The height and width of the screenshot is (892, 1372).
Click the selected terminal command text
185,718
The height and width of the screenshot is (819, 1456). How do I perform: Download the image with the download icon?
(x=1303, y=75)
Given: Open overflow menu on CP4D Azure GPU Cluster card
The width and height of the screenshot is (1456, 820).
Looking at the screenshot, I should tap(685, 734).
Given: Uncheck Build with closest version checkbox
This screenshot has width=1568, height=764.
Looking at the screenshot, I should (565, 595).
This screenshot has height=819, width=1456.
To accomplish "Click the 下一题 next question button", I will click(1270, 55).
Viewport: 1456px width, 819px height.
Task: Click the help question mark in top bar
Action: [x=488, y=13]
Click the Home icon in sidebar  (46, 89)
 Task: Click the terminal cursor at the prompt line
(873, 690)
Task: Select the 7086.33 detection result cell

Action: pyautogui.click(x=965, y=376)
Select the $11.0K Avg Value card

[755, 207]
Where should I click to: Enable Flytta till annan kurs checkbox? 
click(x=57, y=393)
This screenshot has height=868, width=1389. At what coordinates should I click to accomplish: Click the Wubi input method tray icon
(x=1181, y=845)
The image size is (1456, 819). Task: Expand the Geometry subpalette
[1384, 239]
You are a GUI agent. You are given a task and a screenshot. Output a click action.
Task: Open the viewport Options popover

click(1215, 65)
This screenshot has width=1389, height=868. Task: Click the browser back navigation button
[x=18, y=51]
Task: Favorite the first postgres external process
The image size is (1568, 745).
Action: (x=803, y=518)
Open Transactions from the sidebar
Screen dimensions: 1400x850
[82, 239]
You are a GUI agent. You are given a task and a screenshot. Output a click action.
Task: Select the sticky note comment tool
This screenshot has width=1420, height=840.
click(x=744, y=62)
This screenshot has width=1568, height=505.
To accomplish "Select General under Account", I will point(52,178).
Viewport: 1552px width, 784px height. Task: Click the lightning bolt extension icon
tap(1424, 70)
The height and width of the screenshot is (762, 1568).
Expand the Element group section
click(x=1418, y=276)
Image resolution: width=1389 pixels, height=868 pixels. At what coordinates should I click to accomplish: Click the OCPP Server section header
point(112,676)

━━━━━━━━━━

What you will do — The reply should be a precise retyping of all the data.

Exercise result —
The height and width of the screenshot is (892, 1372).
Click the selected terminal command text
185,718
The height and width of the screenshot is (819, 1456). How do I perform: Download the image with the download icon?
(x=1303, y=75)
Given: Open overflow menu on CP4D Azure GPU Cluster card
The width and height of the screenshot is (1456, 820).
Looking at the screenshot, I should tap(685, 734).
Given: Uncheck Build with closest version checkbox
This screenshot has width=1568, height=764.
Looking at the screenshot, I should (565, 595).
This screenshot has height=819, width=1456.
To accomplish "Click the 下一题 next question button", I will click(1270, 55).
Viewport: 1456px width, 819px height.
Task: Click the help question mark in top bar
Action: [x=488, y=13]
Click the Home icon in sidebar  (46, 89)
 Task: Click the terminal cursor at the prompt line
(873, 690)
Task: Select the 7086.33 detection result cell

Action: pyautogui.click(x=965, y=376)
Select the $11.0K Avg Value card

[755, 207]
Where should I click to: Enable Flytta till annan kurs checkbox? 
click(x=57, y=393)
This screenshot has height=868, width=1389. At what coordinates should I click to accomplish: Click the Wubi input method tray icon
(x=1181, y=845)
The image size is (1456, 819). Task: Expand the Geometry subpalette
[1384, 239]
You are a GUI agent. You are given a task and a screenshot. Output a click action.
Task: Open the viewport Options popover

click(1215, 65)
This screenshot has width=1389, height=868. Task: Click the browser back navigation button
[x=18, y=51]
Task: Favorite the first postgres external process
The image size is (1568, 745).
Action: (x=803, y=518)
Open Transactions from the sidebar
Screen dimensions: 1400x850
[82, 239]
You are a GUI agent. You are given a task and a screenshot. Output a click action.
Task: Select the sticky note comment tool
This screenshot has width=1420, height=840.
click(x=744, y=62)
This screenshot has width=1568, height=505.
To accomplish "Select General under Account", I will point(52,178).
Viewport: 1552px width, 784px height. Task: Click the lightning bolt extension icon
tap(1424, 70)
The height and width of the screenshot is (762, 1568).
Expand the Element group section
click(x=1418, y=276)
Image resolution: width=1389 pixels, height=868 pixels. At what coordinates should I click to accomplish: Click the OCPP Server section header
point(112,676)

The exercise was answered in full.